:: Assignment ::
Go to the line below that has "Given: Toggle the lightbulb appearance icon", print it and each line after it exactly, and stop after the line that has "At what coordinates should I click to accomplish: Undo"; leave out pictures.

:: Data extract ::
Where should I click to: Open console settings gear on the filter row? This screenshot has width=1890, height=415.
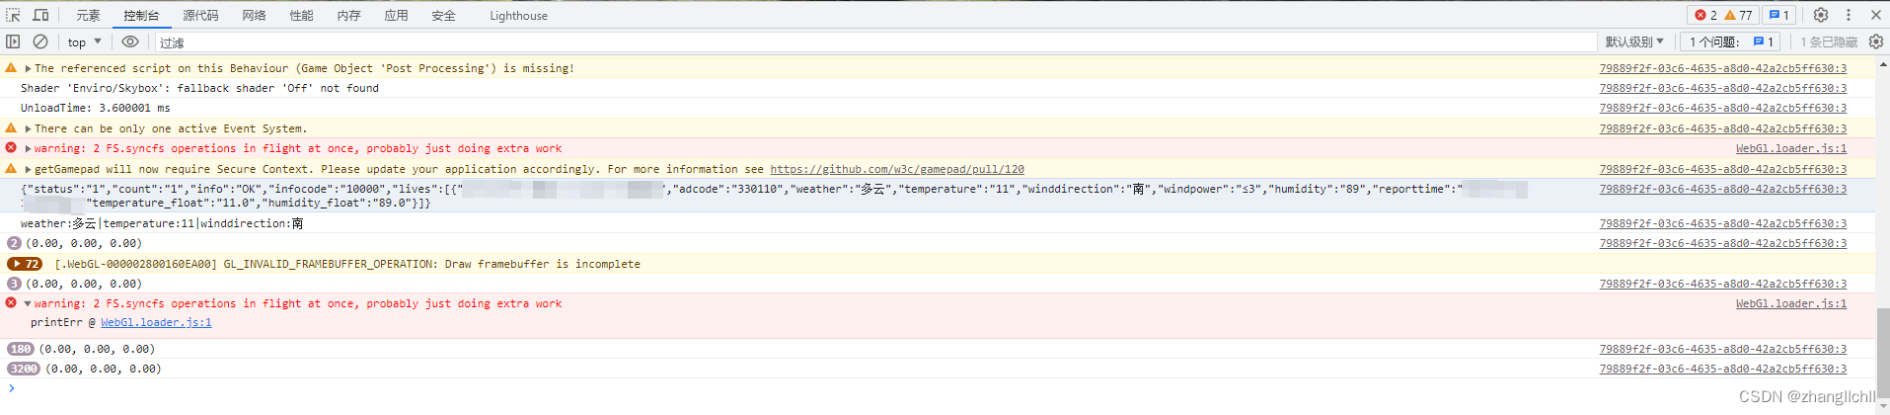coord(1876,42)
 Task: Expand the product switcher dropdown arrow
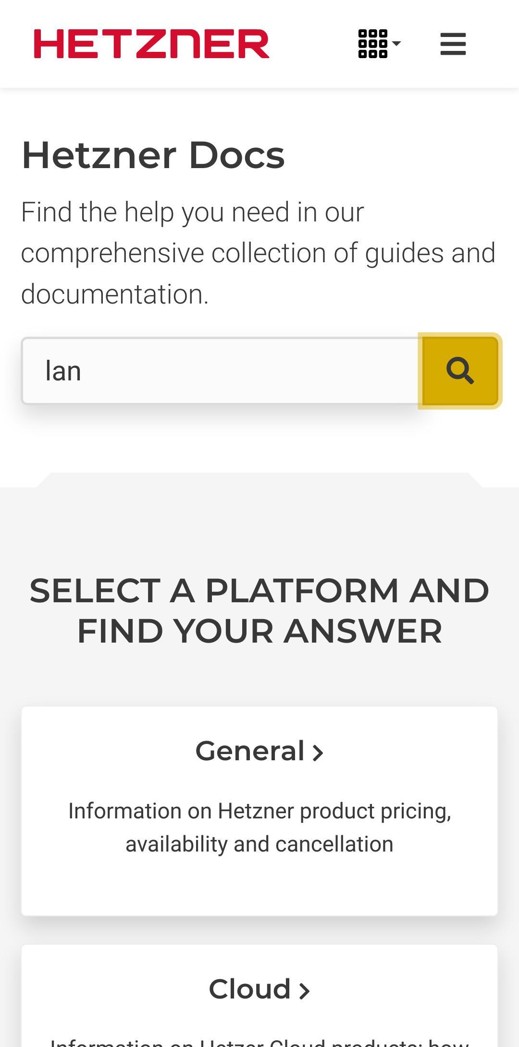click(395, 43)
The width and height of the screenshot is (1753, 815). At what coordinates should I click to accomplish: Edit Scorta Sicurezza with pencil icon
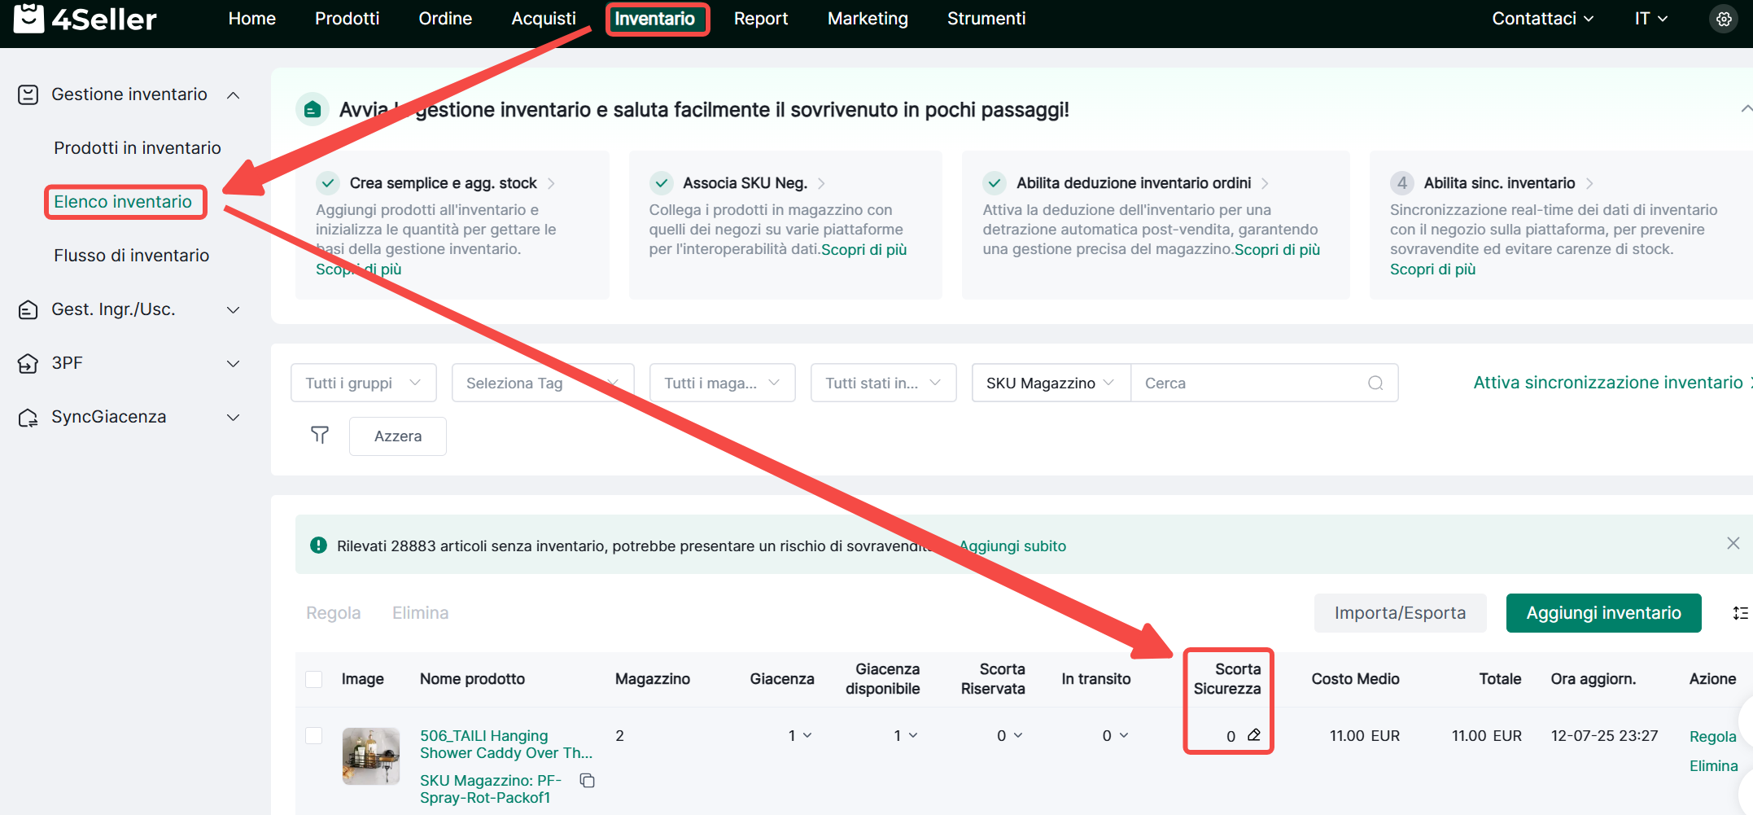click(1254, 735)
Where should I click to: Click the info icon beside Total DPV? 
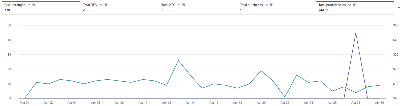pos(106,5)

...

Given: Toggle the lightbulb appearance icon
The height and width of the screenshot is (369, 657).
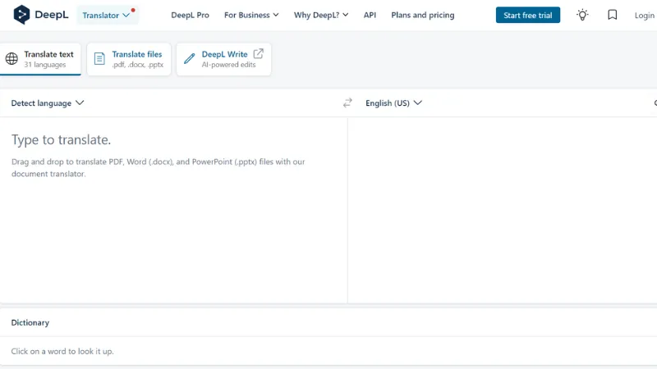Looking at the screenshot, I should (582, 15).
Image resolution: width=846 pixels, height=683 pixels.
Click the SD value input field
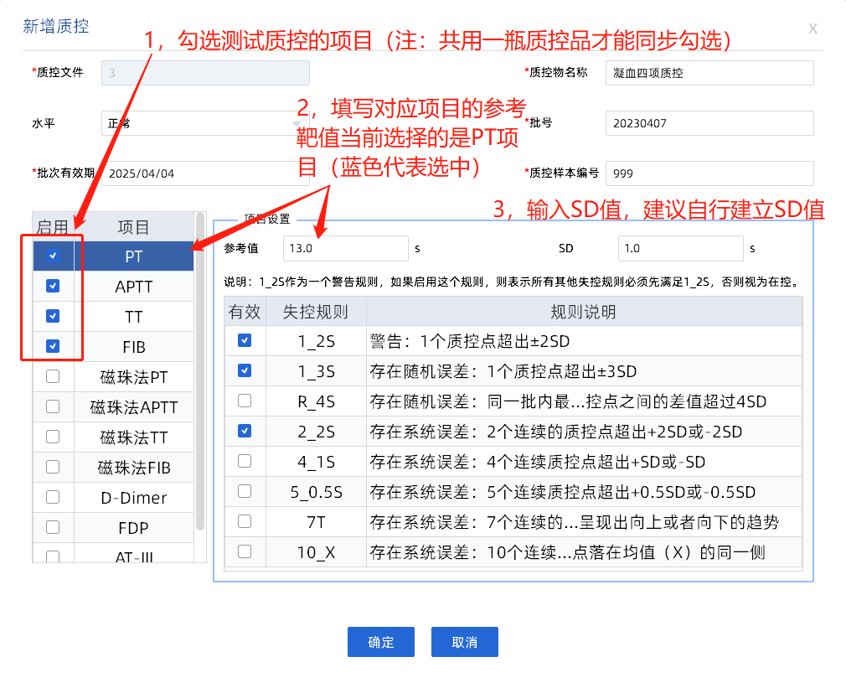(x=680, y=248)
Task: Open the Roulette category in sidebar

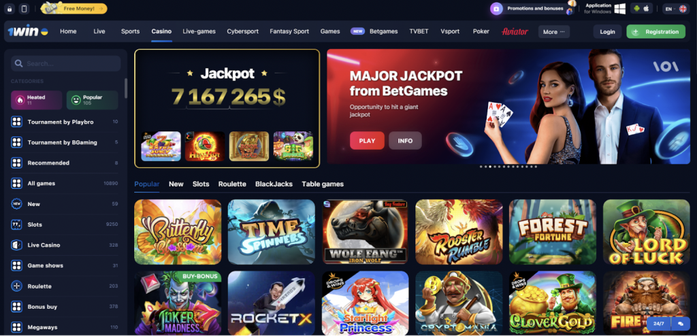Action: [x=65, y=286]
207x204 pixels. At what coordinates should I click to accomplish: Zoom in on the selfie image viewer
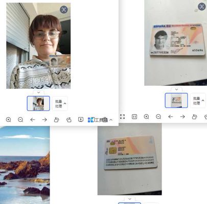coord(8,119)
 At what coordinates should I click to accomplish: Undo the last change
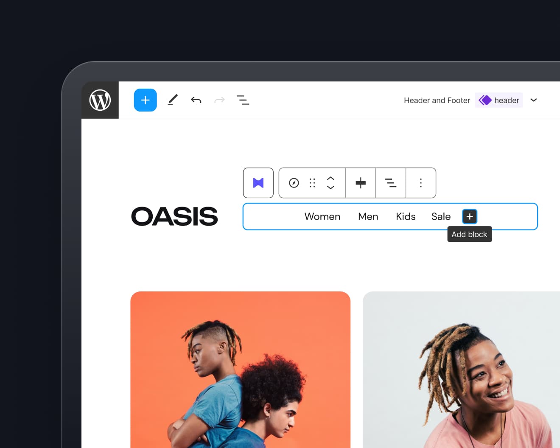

:: Answer to this exercise ::
Given: Toggle the lightbulb appearance icon
The height and width of the screenshot is (369, 657).
Looking at the screenshot, I should (582, 15).
Image resolution: width=846 pixels, height=683 pixels.
Click the SD value input field
(x=680, y=248)
Task: Open the Roulette category in sidebar

Action: [x=65, y=286]
207x204 pixels. At what coordinates should I click to accomplish: Zoom in on the selfie image viewer
coord(8,119)
 At what coordinates should I click to accomplish: Undo the last change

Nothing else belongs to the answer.